Face à des sujets parfois éruptifs, à des moments difficiles de l'histoire de France, la directrice générale du Palais de la Porte Dorée souhaite que l'exposition soit accessible, lisible et ouverte notamment pour les plus jeunes (par exemple un parcours avec et livret et 20 notices explicatives a été mis en place pour les 8-12 ans), qu'elle serve à libérer la parole, à échanger, tout en rendant compte des dimensions sociale et culturelle, mais aussi lumineuse, “dans le sens le plus noble du terme“ de l'immigration. Pour preuve, la présence d'un studio de musique, dans lequel les visiteurs “écoutent collectivement de manière assez festive et joyeuse, des musiques des années 30 à la fin des années 90 qui racontent aussi l'immigration, et qui ont participé aussi à la conscientisation des luttes, avec la dimension politique que peut avoir la musique“.

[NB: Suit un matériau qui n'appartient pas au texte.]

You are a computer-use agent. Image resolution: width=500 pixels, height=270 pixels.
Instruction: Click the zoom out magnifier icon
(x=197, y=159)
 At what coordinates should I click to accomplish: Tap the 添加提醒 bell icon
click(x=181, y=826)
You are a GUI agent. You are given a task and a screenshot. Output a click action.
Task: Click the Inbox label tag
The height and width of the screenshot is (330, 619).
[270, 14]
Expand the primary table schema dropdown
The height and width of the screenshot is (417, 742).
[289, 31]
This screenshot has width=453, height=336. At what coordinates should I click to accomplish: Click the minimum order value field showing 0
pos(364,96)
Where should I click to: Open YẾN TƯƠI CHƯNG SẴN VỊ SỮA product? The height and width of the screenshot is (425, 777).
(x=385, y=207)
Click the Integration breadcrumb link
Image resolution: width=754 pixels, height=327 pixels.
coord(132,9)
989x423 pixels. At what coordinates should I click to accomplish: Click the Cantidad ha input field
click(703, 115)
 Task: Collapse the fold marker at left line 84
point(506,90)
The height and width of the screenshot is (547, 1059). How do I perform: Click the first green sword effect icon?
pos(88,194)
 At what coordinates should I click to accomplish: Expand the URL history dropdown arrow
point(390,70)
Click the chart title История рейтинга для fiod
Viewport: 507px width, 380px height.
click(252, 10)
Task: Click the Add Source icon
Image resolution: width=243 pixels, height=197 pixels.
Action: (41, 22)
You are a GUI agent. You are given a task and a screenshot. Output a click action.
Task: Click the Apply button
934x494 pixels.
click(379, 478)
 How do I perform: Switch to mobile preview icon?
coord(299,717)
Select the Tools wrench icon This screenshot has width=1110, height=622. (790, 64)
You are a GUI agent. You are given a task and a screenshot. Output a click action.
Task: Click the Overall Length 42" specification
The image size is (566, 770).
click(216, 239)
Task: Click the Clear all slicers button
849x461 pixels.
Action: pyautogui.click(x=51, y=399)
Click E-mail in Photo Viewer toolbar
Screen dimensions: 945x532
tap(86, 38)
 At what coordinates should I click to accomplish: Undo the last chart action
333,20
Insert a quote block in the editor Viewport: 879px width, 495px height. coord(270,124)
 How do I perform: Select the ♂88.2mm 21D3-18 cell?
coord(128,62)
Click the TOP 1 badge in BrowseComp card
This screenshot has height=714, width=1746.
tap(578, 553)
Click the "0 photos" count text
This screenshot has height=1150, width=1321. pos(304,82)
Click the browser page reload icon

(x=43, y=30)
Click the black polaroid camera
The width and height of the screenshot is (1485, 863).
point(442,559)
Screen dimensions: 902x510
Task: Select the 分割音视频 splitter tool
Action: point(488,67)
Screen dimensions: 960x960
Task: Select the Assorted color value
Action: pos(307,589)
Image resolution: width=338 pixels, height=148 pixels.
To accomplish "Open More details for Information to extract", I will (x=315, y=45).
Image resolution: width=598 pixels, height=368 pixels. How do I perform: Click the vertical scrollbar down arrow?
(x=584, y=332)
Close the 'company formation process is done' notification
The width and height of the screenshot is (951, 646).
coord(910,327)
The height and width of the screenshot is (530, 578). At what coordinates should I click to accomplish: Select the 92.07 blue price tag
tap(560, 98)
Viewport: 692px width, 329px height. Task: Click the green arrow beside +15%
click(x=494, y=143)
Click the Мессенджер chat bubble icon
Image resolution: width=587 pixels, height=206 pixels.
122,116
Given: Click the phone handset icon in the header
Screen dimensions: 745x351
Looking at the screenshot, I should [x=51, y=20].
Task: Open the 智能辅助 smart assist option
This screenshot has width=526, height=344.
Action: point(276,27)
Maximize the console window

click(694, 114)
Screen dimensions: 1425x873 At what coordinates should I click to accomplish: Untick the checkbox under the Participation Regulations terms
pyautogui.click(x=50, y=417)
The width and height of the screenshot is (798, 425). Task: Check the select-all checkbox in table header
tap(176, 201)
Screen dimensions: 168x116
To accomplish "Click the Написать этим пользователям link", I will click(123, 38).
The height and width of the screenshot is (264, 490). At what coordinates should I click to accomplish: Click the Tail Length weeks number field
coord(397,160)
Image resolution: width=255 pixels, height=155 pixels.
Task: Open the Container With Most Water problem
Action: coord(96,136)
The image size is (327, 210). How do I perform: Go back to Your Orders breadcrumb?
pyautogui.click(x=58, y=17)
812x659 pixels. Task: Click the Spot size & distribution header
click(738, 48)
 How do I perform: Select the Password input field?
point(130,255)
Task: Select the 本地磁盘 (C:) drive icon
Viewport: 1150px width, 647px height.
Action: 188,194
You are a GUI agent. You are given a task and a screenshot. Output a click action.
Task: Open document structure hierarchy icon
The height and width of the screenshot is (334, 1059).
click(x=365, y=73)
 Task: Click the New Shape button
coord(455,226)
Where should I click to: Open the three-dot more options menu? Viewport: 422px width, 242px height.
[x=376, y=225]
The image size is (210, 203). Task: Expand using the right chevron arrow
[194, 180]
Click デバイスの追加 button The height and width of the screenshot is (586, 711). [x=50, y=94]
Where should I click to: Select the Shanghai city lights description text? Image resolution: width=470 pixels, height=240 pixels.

Concernant les groupes scolaires, cet effort passe par le développement d'outils de médiation, comme dans le “petit amphi“ où toute une classe peut s'asseoir avec l'enseignant ou l'un des 20 médiateurs du Musée afin “de pouvoir se poser pour discuter, revoir des images, voir comment ça a pu interpeller“. Une offre de trois visites guidées (ponctuées d’activités dirigées ou semi-autonomes) sera exclusivement destinée aux cycles 2, 3 et 4 du second degré pour encourager l’observation des élèves et participer au développement de leur esprit critique.
En outre, tous les scolaires qui feront une visite avec un médiateur se verront offrir un passeport qui leur permettra de devenir eux-mêmes des médiateurs-ambassadeurs. Pour “raconter et transmettre“ ce qu'ils ont vu et ressenti, les élèves pourront dès lors revenir gratuitement pendant un an, en amenant avec eux les adultes de leur choix.
L'objectif de Constance Rivière est de doubler les chiffres de fréquentation du musée, à savoir d'accueillir 200 000 visiteurs d'ici fin 2024 en année pleine.